In patients with prerenal and postrenal causes of AKI, the prognosis is generally good if the underlying cause is identified and treated promptly. Most patients with prerenal and postrenal causes recover their kidney function without any long-term complications. In patients with intrinsic causes of AKI, the prognosis is generally less favorable.
Intrinsic causes of AKI are often more severe and can lead to permanent loss of kidney function. Recovery of kidney function can be slow, and some patients may require dialysis or kidney transplantation.
Clinical History
When evaluating a patient for AKI, it is important to note their history of urine output and medications. Oliguria, or decreased urine output, is a strong indicator of AKI. Sudden anuria, or complete lack of urine output, can suggest several serious causes, such as acute urinary tract obstruction, acute glomerulonephritis (inflammation of the kidneys), or vascular catastrophe.
On the other hand, a gradually diminishing urine output may be caused by more chronic issues such as urethral stricture or bladder outlet obstruction caused by conditions such as prostate enlargement. Overall, monitoring urine output can provide valuable clues to determine the underlying cause of AKI.
Differentiating AKI from chronic kidney disease (CKD) is crucial, but it can be challenging. This is because CKD is a significant risk factor for AKI. A patient with a history of prolonged symptoms such as fatigue, weight loss, anorexia, nocturia, sleep disturbance, and pruritus is likely to suffer from chronic kidney disease.
However, AKI can also cause similar symptoms over a shorter period. Therefore, it is important to carefully consider the symptoms’ duration and nature when distinguishing between AKI and CKD.
Physical Examination
During an abdominal examination, certain findings can help identify obstruction at the bladder outlet as a possible cause of AKI. This obstruction can be caused by cancer or an enlarged prostate. The presence of tense ascites can also suggest elevated intra-abdominal pressure, which can impede renal venous return and lead to AKI. If an epigastric bruit is present, it may indicate renal vascular hypertension, increasing the risk of AKI.
Furthermore, on physical examination, specific cutaneous changes like livido reticularis, digital ischemia, butterfly rash, and palpable purpura could indicate systemic vasculitis. A maculopapular rash can indicate allergic interstitial nephritis, and track marks can indicate endocarditis, all possible causes of AKI.
Petechiae, purpura, ecchymosis, and livedo reticularis can also provide clues to AKI’s inflammatory and vascular causes. Infectious diseases can cause these cutaneous changes, thrombotic thrombocytopenic purpura, disseminated intravascular coagulation DIC, and embolic phenomena, all potential causes of AKI. A thorough examination, including abdominal and physical examinations, can provide clues to the underlying cause of AKI.
Differential Diagnoses
Sickle cell anemia
Renal calculi
Dehydration
Heart failure
Diabetic ketoacidosis
Urinary tract infection
Protein overloading
Chronic renal failure
Gastrointestinal bleeding
Urinary obstruction
It is crucial to address the underlying causes of acute kidney injury as soon as kidney dysfunction is detected. The relationship between glomerular filtration rate and serum creatinine level is not linear, particularly in the early stages of the disease, so an abnormal increase in serum creatinine may only be evident when 50% of GFR is lost.

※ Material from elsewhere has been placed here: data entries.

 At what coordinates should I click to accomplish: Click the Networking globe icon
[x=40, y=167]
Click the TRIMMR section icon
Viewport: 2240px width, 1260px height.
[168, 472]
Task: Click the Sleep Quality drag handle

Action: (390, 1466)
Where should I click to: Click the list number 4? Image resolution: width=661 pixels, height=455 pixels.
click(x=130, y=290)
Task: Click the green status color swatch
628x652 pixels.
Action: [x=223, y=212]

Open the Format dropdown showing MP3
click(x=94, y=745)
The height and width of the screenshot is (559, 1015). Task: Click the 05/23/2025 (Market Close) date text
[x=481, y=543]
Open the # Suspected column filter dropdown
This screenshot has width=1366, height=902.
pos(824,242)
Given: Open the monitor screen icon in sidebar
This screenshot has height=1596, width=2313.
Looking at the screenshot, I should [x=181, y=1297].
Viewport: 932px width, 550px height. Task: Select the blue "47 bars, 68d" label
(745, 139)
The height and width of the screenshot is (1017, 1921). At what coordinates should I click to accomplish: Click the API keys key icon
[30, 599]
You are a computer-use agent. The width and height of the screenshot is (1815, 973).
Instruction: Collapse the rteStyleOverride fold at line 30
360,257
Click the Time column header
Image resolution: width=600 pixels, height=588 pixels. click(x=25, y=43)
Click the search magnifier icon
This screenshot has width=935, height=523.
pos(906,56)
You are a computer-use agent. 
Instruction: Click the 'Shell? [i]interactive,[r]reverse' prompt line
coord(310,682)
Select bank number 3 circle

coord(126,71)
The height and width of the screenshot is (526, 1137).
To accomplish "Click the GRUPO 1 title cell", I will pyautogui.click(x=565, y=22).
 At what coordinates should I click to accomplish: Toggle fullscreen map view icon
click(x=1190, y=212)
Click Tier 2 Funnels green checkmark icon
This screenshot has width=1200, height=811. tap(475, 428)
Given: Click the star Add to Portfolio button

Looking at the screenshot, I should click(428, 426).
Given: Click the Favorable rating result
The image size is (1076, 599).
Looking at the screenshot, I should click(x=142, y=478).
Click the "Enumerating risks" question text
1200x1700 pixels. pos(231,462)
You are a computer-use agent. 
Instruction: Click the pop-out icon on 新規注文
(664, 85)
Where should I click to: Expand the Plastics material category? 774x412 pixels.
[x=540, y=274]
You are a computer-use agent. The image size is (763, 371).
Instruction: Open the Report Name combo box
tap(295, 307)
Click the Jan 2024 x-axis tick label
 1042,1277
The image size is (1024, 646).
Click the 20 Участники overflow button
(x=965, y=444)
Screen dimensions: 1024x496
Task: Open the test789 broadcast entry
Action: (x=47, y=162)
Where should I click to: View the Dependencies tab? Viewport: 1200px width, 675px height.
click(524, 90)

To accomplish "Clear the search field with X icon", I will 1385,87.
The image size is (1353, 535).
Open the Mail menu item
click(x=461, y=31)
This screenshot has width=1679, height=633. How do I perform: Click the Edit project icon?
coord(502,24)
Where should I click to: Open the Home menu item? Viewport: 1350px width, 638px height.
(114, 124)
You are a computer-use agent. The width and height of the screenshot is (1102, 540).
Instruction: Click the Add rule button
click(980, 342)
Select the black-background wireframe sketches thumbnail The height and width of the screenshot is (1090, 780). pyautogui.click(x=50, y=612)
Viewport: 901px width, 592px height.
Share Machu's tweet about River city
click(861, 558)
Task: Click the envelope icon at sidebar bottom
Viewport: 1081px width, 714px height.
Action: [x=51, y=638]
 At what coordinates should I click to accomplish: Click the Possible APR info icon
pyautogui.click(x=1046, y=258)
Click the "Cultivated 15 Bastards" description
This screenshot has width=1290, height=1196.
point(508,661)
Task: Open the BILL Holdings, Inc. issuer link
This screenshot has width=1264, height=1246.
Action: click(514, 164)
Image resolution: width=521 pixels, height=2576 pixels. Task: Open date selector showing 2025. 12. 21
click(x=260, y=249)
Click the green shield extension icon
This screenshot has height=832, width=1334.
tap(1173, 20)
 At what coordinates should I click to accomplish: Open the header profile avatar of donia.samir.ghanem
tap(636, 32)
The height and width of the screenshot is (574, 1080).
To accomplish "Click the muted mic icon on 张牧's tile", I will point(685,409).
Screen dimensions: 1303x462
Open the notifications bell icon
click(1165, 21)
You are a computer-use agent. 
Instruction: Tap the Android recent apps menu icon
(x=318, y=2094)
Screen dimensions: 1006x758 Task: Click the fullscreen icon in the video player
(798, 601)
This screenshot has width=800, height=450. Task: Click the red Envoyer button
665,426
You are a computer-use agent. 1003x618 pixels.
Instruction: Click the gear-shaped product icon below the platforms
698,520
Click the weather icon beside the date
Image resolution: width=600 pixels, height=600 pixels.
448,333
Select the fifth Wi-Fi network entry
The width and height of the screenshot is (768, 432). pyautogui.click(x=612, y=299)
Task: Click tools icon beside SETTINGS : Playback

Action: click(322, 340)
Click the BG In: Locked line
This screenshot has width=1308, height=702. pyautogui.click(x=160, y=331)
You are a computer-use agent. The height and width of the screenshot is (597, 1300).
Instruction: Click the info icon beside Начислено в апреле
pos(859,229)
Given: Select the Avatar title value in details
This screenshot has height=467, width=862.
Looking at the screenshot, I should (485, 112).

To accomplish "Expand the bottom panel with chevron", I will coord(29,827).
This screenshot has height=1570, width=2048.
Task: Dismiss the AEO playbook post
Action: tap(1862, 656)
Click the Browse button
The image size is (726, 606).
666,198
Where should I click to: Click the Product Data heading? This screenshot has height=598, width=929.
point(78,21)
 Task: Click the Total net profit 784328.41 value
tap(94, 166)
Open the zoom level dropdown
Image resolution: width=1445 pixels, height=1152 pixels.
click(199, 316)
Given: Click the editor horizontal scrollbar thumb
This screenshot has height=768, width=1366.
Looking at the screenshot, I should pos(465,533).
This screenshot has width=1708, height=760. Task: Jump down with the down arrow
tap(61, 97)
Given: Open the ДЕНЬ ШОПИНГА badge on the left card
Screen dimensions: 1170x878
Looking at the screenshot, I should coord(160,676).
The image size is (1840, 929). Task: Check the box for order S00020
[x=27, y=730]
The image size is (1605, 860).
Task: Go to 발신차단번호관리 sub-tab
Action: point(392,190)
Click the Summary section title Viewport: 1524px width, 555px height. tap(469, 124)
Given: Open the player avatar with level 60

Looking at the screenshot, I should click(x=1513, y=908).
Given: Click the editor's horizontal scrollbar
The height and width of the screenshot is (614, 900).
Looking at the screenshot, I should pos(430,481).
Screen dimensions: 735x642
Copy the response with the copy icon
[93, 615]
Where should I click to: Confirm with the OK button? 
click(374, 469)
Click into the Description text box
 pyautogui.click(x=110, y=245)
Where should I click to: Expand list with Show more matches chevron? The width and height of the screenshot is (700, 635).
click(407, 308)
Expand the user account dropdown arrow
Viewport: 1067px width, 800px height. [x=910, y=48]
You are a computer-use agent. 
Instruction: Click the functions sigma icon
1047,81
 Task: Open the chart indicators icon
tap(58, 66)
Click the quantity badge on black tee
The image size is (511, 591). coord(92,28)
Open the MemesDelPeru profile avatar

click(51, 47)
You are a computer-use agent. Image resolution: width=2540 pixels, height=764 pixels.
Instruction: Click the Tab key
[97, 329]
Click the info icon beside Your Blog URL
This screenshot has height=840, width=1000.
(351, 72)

It is important to note that the current treatment for AKI is mainly supportive. The main goals of treatment are to maintain volume homeostasis and correct biochemical abnormalities, which can include measures such as correcting fluid overload with furosemide, correcting severe acidosis with bicarbonate administration, correcting hyperkalemia, and correcting hematologic abnormalities like anemia and uremic platelet dysfunction with transfusions or administration of desmopressin or estrogens.